O olhar de Kellan endureceu. Sem mais hesitar, virou-se para os guardas.
— Levem ela para a sala de coleta!
Fui forçada a sentar na cadeira. A agulha penetrou minha veia. O sangue começou a sair, lento, pesado, como se arrancasse algo mais que vida.
Kellan ficou de costas para mim. Não olhou nem por um segundo.
Quando chegaram a 400 ml, o médico hesitou.
— Alfa, a senhorita Iris está muito fraca. Se continuarmos, vai...
— Continuem. — Kellan não virou o rosto.
Aos 600 ml, tudo escureceu. As lembranças se confundiram.

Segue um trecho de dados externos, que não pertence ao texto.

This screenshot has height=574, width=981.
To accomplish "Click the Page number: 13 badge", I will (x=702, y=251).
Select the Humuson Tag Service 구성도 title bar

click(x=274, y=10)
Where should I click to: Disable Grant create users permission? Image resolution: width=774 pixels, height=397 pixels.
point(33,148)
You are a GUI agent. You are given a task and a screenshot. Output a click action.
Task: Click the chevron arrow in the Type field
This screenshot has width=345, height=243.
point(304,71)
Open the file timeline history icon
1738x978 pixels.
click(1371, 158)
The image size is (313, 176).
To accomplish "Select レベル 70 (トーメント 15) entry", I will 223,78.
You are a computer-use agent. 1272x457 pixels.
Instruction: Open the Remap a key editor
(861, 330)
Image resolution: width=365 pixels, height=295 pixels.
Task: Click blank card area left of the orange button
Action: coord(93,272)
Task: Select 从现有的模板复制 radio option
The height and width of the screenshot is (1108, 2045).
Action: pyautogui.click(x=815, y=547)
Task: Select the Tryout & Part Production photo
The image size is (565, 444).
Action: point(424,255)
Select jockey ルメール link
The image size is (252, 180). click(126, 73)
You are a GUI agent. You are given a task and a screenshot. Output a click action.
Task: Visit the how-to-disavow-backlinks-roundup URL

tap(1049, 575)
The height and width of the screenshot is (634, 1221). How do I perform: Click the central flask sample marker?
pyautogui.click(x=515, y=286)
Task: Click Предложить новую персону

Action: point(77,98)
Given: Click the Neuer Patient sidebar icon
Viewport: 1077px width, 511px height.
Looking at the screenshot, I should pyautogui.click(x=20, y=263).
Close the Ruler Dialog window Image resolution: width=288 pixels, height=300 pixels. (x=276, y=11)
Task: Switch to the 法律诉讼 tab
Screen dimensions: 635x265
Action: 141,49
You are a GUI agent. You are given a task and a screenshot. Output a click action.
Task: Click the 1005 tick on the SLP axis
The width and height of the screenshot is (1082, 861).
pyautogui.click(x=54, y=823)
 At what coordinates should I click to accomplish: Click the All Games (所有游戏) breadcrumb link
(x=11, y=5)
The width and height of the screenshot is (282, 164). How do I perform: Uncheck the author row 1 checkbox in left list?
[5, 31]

Vi o Kellan do passado. Na porta da loja de ervas... Sorrindo:
— Meu nome é Kellan. Amanhã, eu volto...
Depois disso, desmaiei.
Quando acordei, ele estava sentado ao lado da minha cama. Por um instante, acreditei que ele fosse me segurar a mão pedir perdão, implorar como antes.
Mas, assim que abri os olhos, encontrei apenas o gelo no olhar dele.
— Você derrubou o totem? — Perguntou.